* TO DO
The answer is to be an exact copy of the lines below running from the line with "Pyjama's voor meisjes (301, 1788)" down to the line with "Noppies Jurken voor baby (161, 1788)", both ends included, and nothing more.

▬▬▬▬▬▬▬▬▬▬

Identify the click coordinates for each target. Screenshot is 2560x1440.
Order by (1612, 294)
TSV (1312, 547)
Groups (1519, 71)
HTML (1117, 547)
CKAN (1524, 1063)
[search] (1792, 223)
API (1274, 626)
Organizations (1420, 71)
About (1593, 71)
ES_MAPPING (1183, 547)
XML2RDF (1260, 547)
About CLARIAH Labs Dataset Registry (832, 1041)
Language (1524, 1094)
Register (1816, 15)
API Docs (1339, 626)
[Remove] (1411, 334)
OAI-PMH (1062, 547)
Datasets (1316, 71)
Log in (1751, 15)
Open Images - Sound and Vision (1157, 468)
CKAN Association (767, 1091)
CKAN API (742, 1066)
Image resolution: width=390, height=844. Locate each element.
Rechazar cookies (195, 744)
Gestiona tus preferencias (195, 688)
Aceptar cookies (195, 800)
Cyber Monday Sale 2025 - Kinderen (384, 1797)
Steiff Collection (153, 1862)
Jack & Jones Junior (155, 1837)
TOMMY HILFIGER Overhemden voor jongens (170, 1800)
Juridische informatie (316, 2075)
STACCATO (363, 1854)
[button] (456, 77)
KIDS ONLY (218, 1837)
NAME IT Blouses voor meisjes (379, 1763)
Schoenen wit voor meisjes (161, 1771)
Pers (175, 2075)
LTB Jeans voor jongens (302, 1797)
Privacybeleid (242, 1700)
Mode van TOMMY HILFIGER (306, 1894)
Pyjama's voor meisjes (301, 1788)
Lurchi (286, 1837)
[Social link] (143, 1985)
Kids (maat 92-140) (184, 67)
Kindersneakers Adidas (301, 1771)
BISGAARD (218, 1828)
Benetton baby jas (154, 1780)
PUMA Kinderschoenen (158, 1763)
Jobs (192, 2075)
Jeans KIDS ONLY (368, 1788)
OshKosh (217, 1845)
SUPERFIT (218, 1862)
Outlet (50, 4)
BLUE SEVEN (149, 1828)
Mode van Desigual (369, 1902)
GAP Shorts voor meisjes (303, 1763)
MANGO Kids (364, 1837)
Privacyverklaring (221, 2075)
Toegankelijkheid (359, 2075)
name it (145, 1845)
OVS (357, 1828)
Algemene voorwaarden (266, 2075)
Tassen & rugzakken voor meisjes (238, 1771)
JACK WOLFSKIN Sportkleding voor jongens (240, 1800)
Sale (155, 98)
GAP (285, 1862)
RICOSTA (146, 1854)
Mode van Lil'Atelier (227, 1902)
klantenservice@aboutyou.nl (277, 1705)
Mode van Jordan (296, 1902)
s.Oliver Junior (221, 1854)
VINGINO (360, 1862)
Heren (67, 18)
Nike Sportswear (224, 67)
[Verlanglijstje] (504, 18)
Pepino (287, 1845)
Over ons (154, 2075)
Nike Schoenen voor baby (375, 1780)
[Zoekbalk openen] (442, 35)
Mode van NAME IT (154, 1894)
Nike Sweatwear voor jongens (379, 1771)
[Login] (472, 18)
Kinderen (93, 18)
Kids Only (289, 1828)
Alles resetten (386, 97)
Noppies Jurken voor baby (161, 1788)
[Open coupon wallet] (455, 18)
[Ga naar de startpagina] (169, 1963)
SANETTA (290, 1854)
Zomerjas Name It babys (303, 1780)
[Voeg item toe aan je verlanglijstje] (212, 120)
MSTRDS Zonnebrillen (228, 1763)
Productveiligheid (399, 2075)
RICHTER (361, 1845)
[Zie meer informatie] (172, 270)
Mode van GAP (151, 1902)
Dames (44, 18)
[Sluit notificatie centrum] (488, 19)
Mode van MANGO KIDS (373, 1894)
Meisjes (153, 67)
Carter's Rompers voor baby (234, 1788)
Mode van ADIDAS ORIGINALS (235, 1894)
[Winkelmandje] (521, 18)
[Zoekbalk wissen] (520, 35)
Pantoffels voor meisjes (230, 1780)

▬▬▬▬▬▬▬▬▬▬

* SOLUTION TO THIS TASK
Pyjama's voor meisjes (301, 1788)
Lurchi (286, 1837)
[Social link] (143, 1985)
Kids (maat 92-140) (184, 67)
Kindersneakers Adidas (301, 1771)
BISGAARD (218, 1828)
Benetton baby jas (154, 1780)
PUMA Kinderschoenen (158, 1763)
Jobs (192, 2075)
Jeans KIDS ONLY (368, 1788)
OshKosh (217, 1845)
SUPERFIT (218, 1862)
Outlet (50, 4)
BLUE SEVEN (149, 1828)
Mode van Desigual (369, 1902)
GAP Shorts voor meisjes (303, 1763)
MANGO Kids (364, 1837)
Privacyverklaring (221, 2075)
Toegankelijkheid (359, 2075)
name it (145, 1845)
OVS (357, 1828)
Algemene voorwaarden (266, 2075)
Tassen & rugzakken voor meisjes (238, 1771)
JACK WOLFSKIN Sportkleding voor jongens (240, 1800)
Sale (155, 98)
GAP (285, 1862)
RICOSTA (146, 1854)
Mode van Lil'Atelier (227, 1902)
klantenservice@aboutyou.nl (277, 1705)
Mode van Jordan (296, 1902)
s.Oliver Junior (221, 1854)
VINGINO (360, 1862)
Heren (67, 18)
Nike Sportswear (224, 67)
[Verlanglijstje] (504, 18)
Pepino (287, 1845)
Over ons (154, 2075)
Nike Schoenen voor baby (375, 1780)
[Zoekbalk openen] (442, 35)
Mode van NAME IT (154, 1894)
Nike Sweatwear voor jongens (379, 1771)
[Login] (472, 18)
Kinderen (93, 18)
Kids Only (289, 1828)
Alles resetten (386, 97)
Noppies Jurken voor baby (161, 1788)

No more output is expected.